S'il est possible de construire « le socialisme dans un seul pays », cela veut dire que les cadres de l'économie et des rapports entre les classes sont ceux de la nation. Les rapports internationaux et mondiaux sont des rapports supplémentaires, secondaires. La « théorie » de la « construction du socialisme dans un seul pays » adopte comme cadre définitif de l'humanité le cadre national : un cadre qui fut indispensable au développement du mode de production capitaliste, qu'il forgea conjointement mais antagoniquement au marché mondial et à la division internationale du travail. Ce cadre étant celui « de la construction du socialisme », il s'agit obligatoirement et prioritairement de le défendre, contre toute atteinte, contre toute attaque, il s'agit de le renforcer. A l'unité de lutte du prolétariat se substitue une autre conception : l'unité des classes composant la nation contre tout ce qui peut la mettre en cause. La lutte des classes est subordonnée à la préservation, à la défense, et au renforcement de la nation. Au stade du capitalisme puissant, de l'impérialisme, la conception de la « construction du socialisme dans un seul pays » aboutit inéluctablement au « social-impérialisme ».

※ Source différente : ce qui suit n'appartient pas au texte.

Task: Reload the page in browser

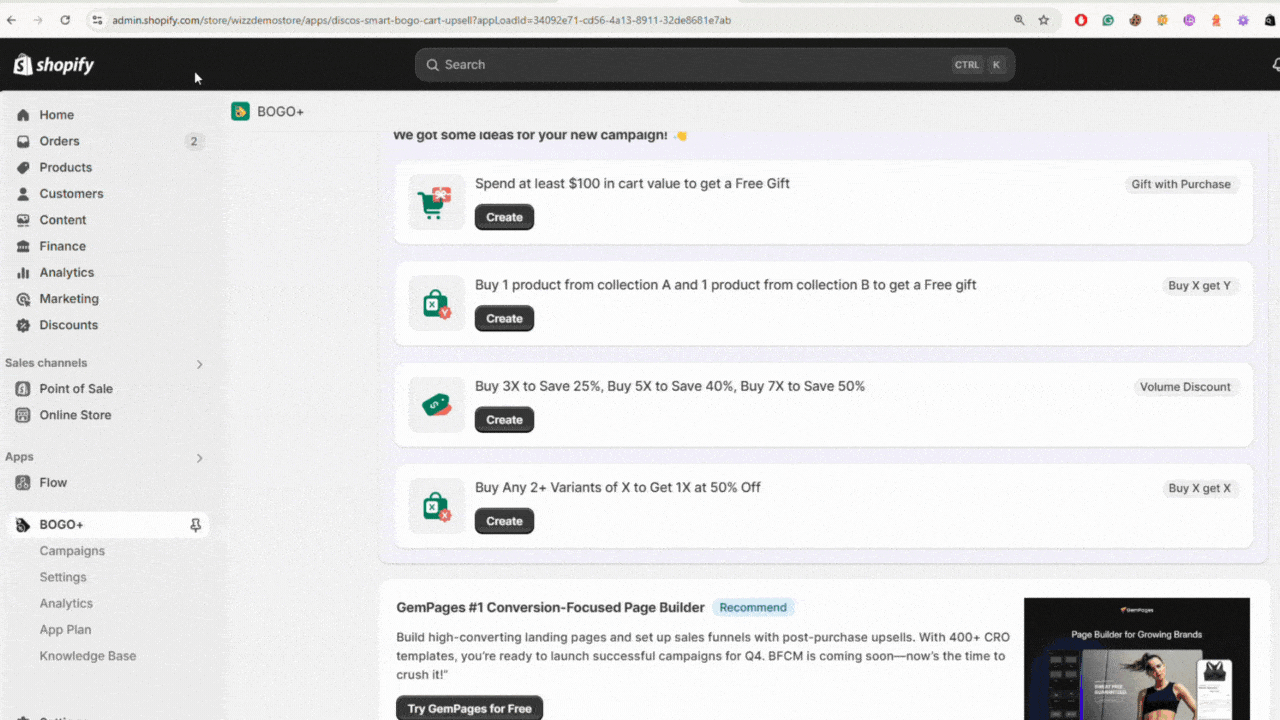Action: point(65,20)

En réalité, la « théorie » de « la construction du socialisme dans un seul pays », le « socialisme national », exprima l'adaptation de chaque parti social-démocrate à sa bourgeoisie nationale. Les intérêts du prolétariat sont finalement subordonnés à ceux du capital dont l'Etat national est le cadre.

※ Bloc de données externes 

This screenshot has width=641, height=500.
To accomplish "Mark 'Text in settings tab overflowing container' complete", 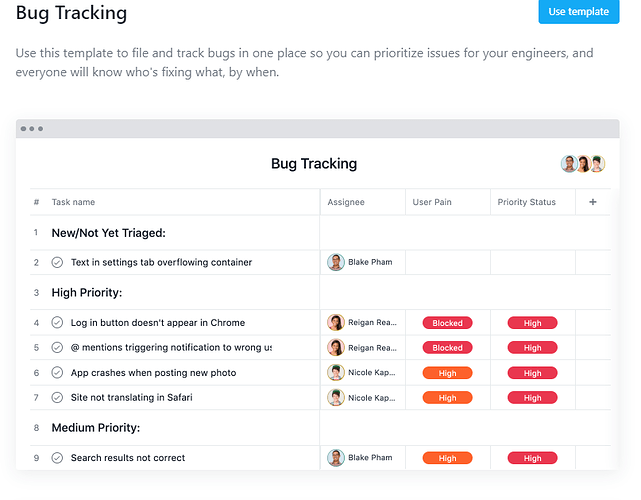I will [x=57, y=262].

Staline, en reprenant la « théorie » de « la construction du socialisme dans un seul pays », signifiait que la bureaucratie du Kremlin prenait conscience de ses intérêts particuliers, et que ceux‑ci dépendaient du maintien des Etats nationaux, celui de l'U.R.S.S., mais aussi des Etats nationaux bourgeois. Ainsi s'affirmait la nature petite-bourgeoise de la bureaucratie du Kremlin et son besoin du maintien de l'équilibre mondial entre les classes, son rôle de défenseur de l'ordre bourgeois à l'échelle internationale. Le processus d'adaptation des P.C. à la théorie du socialisme national est différent de celui qui amena les partis social-démocrates à l'adopter. La subordination de l'I.C. et des P.C. à la bureaucratie du Kremlin par la sélection d'un appareil sous le contrôle direct du Kremlin est à l'origine de cette dégénérescence. Il reste qu'au nom des intérêts de la caste parasitaire, ils subordonnent les intérêts du prolétariat de chacun de leurs pays à la bourgeoisie, et du prolétariat mondial à la survie de l'impérialisme. Tel est le sens de la lutte contre la théorie de la révolution permanente, au nom de « la construction du socialisme dans un seul pays ». Son application concrète c'est la coexistence pacifique.

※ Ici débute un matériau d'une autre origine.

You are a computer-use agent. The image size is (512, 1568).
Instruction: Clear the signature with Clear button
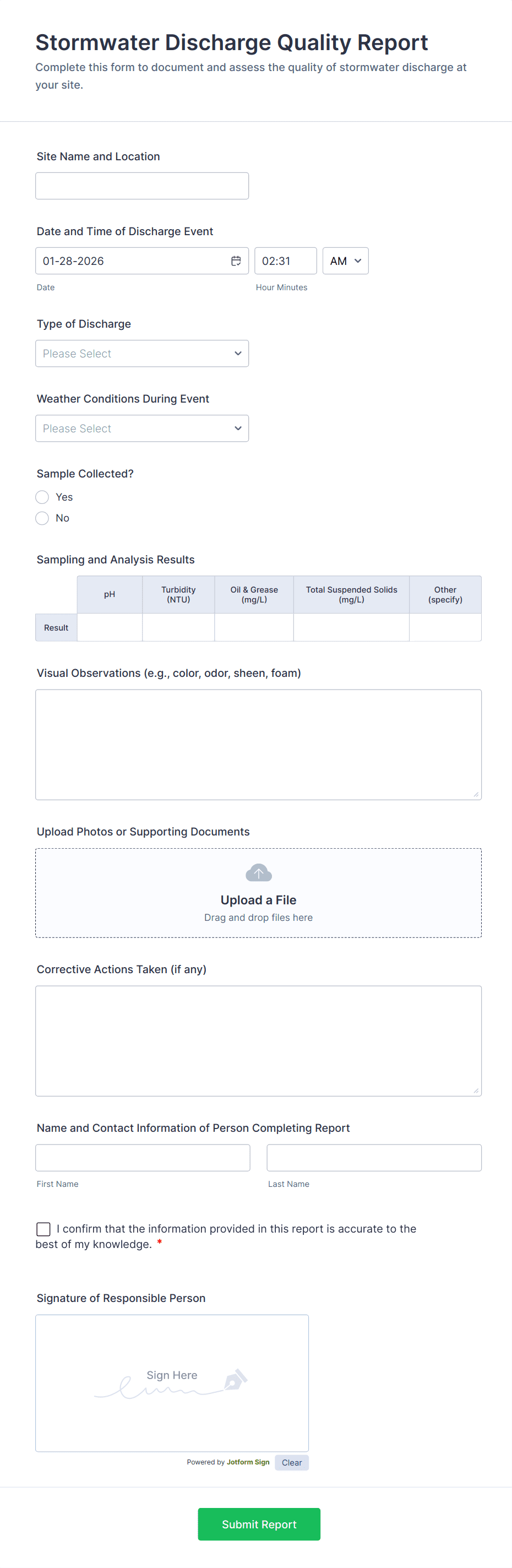tap(292, 1462)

En reprenant à leur compte la « théorie » de « la construction du socialisme dans un seul pays », la bureaucratie chinoise comme la petite bourgeoisie radicale au pouvoir à Cuba démontrent que, dans la lutte des classes mondiale, elles se rangent contre le prolétariat, au côté de l'impérialisme, pour défendre leurs intérêts spécifiques contre les prolétariats de leurs pays, tout en étant en conflit avec l'impérialisme. Elles tentent d'utiliser des moyens de pressions contre lui, mais toujours en rusant et trichant avec la lutte de classe et au prix de catastrophes terribles pour le prolétariat : la tragique répression en Indonésie, la lamentable faillite du « foquisme » en Amérique Latine en sont de sanglants exemples. Les pablistes se cataloguent eux-mêmes comme des adversaires de la théorie de la révolution permanente en transformant ces tenants de « la construction du socialisme dans un seul pays » en hérauts de la théorie qu'ils combattent.